Students are randomly chosen by the drug testing company, Psychemedics, through a number system. Hair samples are taken from the student and then tested for marijuana, heroin, cocaine and various types of opiates, or prescription drugs. When the student is in the high school administration office during the taking of the hair sample, Monaghan said they are asked by him and other administrators how they’re doing with their academics, extracurricular activities and how they’re doing in general.

McLaughlin said the fact that administrators try to make the time while the student is in the office for the test a positive experience and it has made a noticeable difference.

“I think there’s more of a connection between the administrators and the students as a result of the drug testing,” she said. “It’s been good.”

Monaghan said while he can point to successes with the testing policy at Seaman High School, he said it’s an ongoing and increasingly more difficult battle to get students to understand the dangers of drug abuse.

“Well, they really are bad, especially for teenagers,” Monaghan said, citing research that adolescent minds are still developing and that any altering of their brain chemistry is dangerous. “We’re able to counteract all the national hype about legalization efforts and that type of thing and people who believe it’s not bad for you. We can actually do something in our community which we have done.”

A key aspect of the random testing policy, Monaghan said, is that a positive test result doesn’t lead to punitive sanctions automatically, rather first a referral to Shawnee Regional Prevention and Recovery Services, better known as PARS, a nonprofit, voluntary drug and alcohol evaluation program in Topeka.

“The evaluation consists of a 2½ hour session with a licensed addictions counselor,” according to the PARS website. “A parent or guardian is required to attend if the youth is under 18 years of age. After carefully considering all information learned during the evaluation process, the counselor makes individualized recommendations regarding next steps for the youth and family.”

In addition to Shawnee Heights, Monaghan said he has been approached by the principal at Wamego High School and representatives from several other Centennial League schools have inquired about how Seaman has implemented its random drug testing policy.

Doug Bonney, the legal director of the Americans Civil Liberties Union Foundation of Kansas and Missouri since 2008, said he often fields calls when school districts begin talking about instituting a random drug testing policy.

“Often I hear from parents and reporters when this comes up,” he said. “I give them a little history of this issue and the Supreme Court.”

The U.S. Supreme Court ruled in 2002 that students who voluntarily participate in school-sponsored athletics and activities can be required to participate in a random drug testing policy.
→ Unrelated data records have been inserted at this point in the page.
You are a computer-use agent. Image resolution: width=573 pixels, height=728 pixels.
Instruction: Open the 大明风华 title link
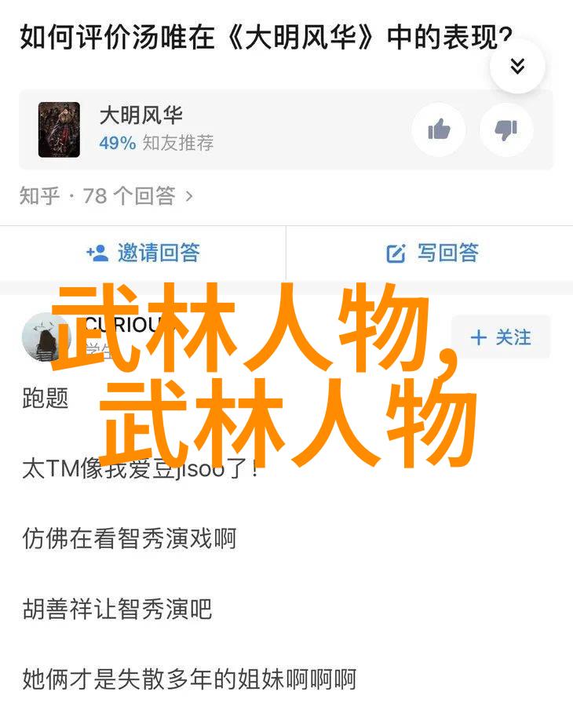tap(141, 115)
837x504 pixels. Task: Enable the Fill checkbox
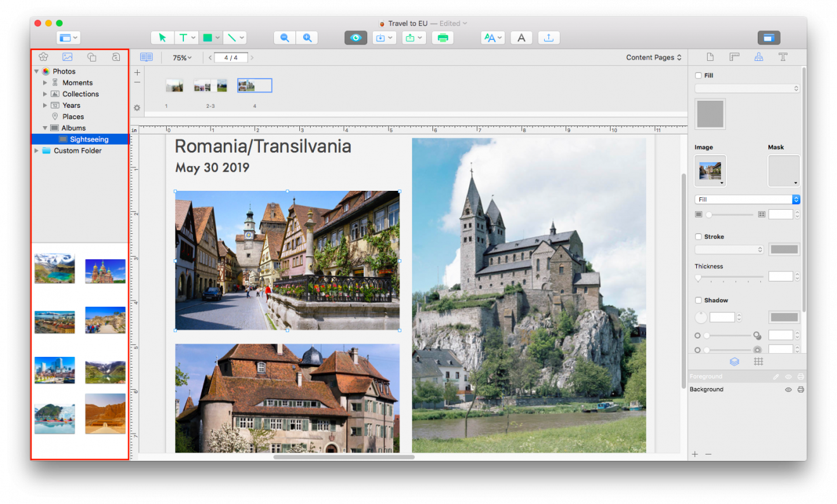(x=698, y=75)
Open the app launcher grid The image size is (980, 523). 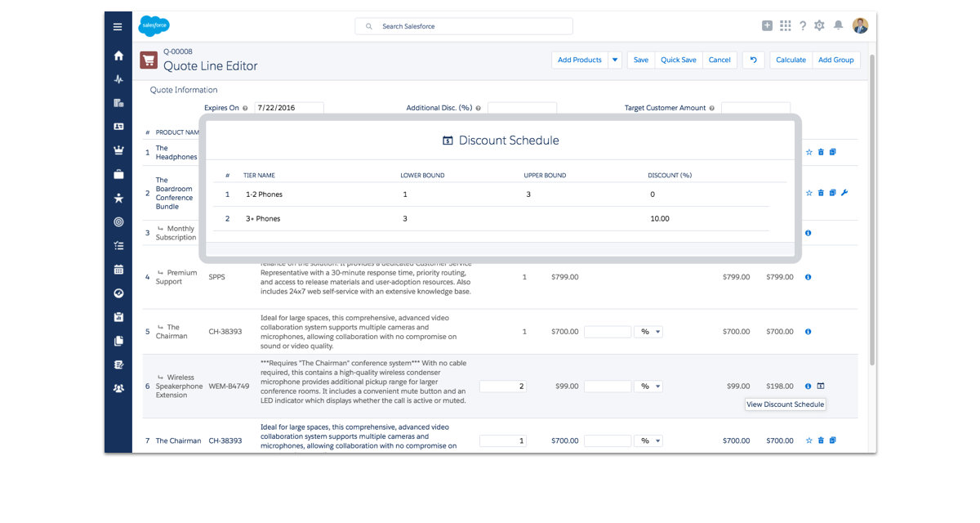785,26
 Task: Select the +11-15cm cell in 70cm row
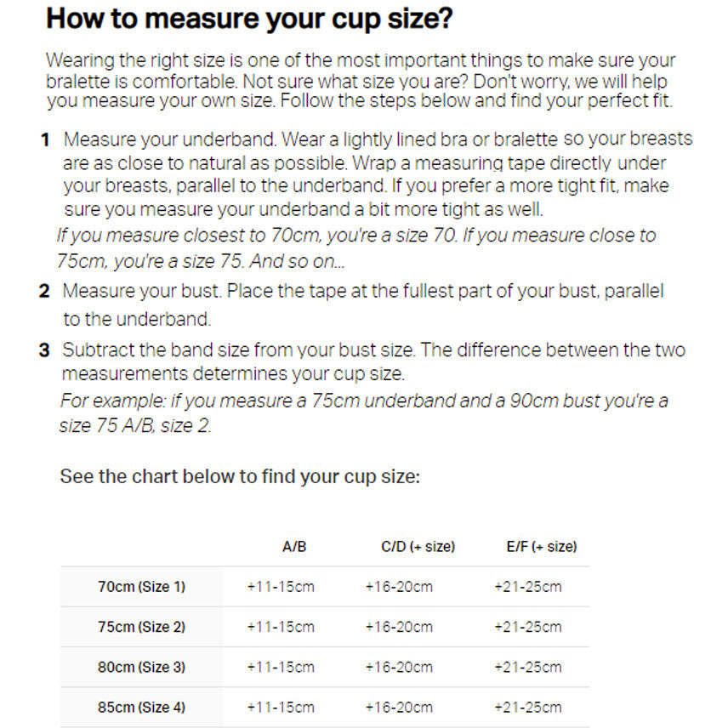tap(281, 587)
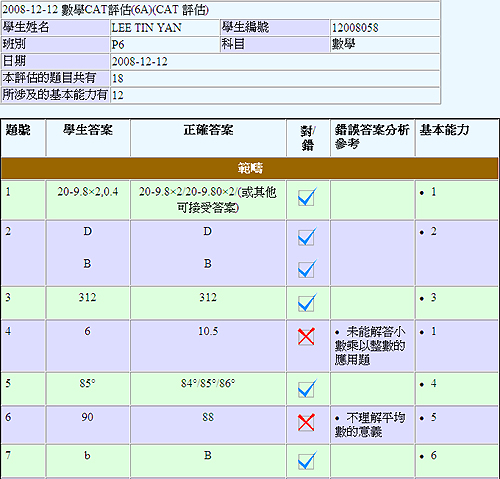
Task: Click the 基本能力 column header
Action: click(x=444, y=130)
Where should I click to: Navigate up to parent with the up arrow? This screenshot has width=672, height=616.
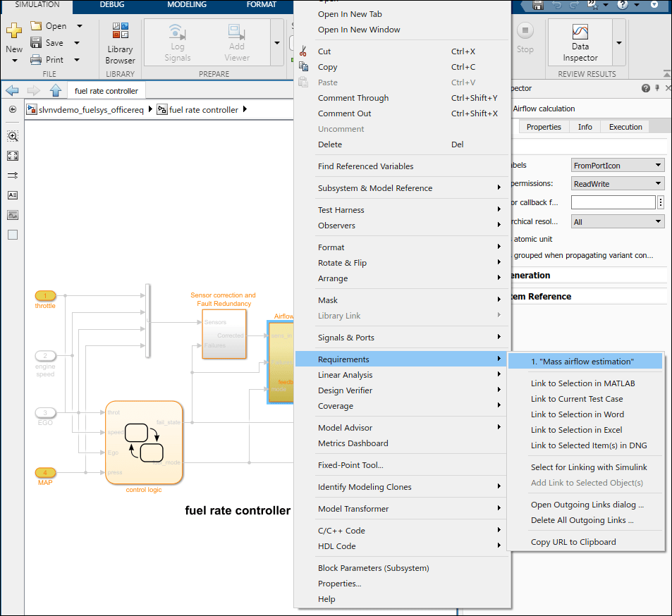(56, 91)
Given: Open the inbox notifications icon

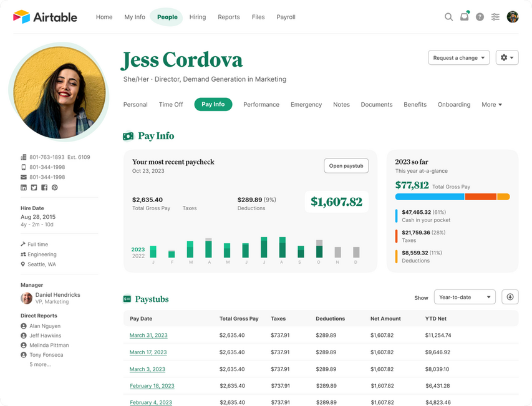Looking at the screenshot, I should tap(464, 17).
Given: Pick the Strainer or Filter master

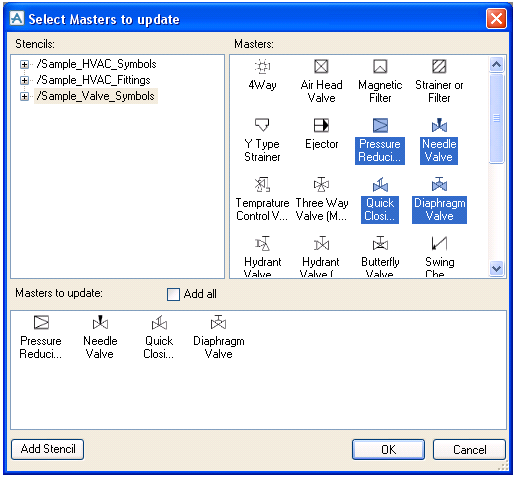Looking at the screenshot, I should (439, 81).
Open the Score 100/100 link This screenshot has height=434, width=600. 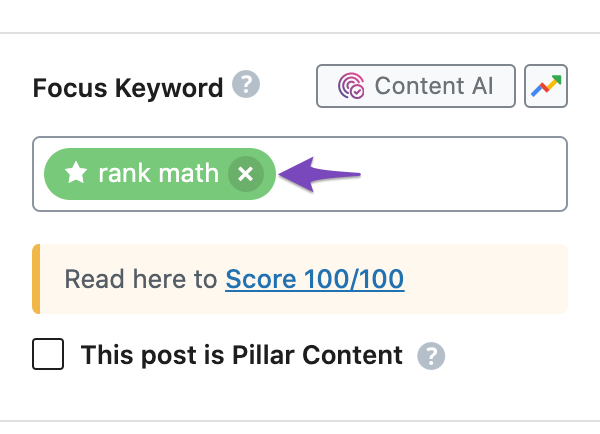(315, 279)
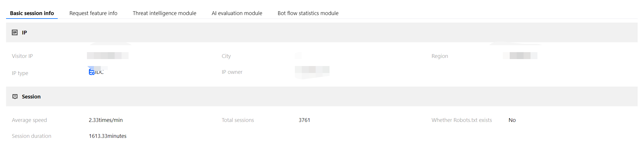Click the IP type label
Viewport: 644px width, 159px height.
(x=20, y=73)
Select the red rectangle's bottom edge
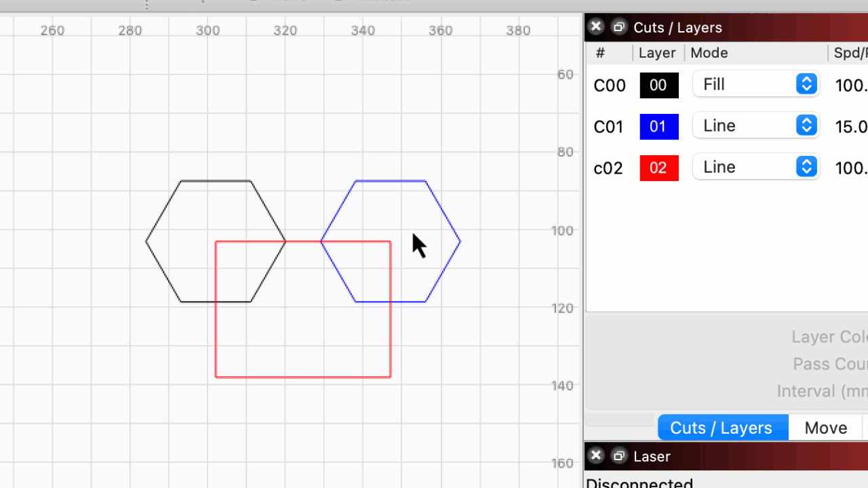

Bonney said he believes the high court was wrong in that decision. Instead, he said the ACLU believes children should have the same rights as adults under the Fourth Amendment’s protections against unreasonable searches and seizures.

“We’ve lost that battle, there’s no question about it,” Bonney said. “But we think that’s wrong, but the districts are correct. They have the constitutional authority.”
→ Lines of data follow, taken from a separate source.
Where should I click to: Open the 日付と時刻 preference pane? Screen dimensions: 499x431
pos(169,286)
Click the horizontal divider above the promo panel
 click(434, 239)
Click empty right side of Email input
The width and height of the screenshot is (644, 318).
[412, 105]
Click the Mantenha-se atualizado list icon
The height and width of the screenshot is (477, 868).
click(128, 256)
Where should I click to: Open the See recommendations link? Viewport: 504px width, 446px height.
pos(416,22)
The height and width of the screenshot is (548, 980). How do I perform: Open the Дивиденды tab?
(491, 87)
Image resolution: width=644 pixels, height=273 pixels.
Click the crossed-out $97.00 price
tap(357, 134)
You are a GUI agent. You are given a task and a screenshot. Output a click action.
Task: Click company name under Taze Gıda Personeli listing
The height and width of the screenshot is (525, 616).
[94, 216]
The students who are least likely to be involved in drugs are the athletes and students involved in extracurricular activities, Bonney said. He said districts’ limited funds would be better used someplace else.
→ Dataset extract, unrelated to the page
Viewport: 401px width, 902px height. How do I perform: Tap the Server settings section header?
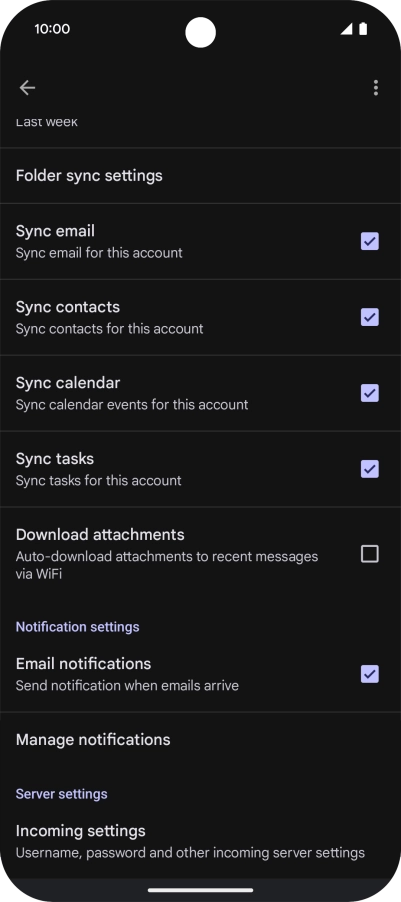62,794
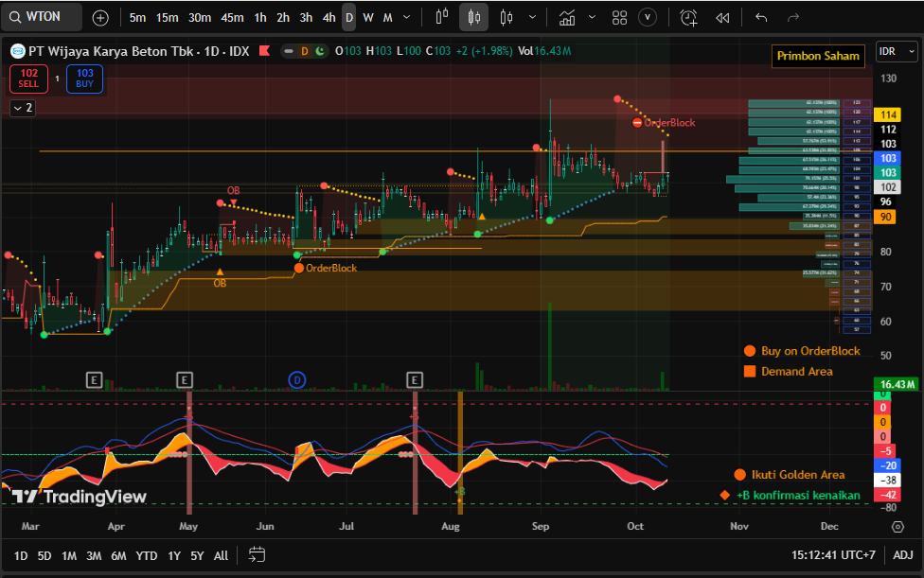Select the candles chart type icon
The image size is (924, 578).
point(474,17)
“Spending that money makes little sense,” he said. “The incidence of positive tests is extremely low. It’s usually not that big a problem. If a student has a drug problem, there are other signs, like dropping grades, not showing up to class.”

Bonney said the chance the tests can reveal much more information about an individual student, well beyond whether he or she is using illegal drugs, is a violation of privacy.

“Ultimately they could do genetic testing,” he said. “They’re quite invasive in what they show.”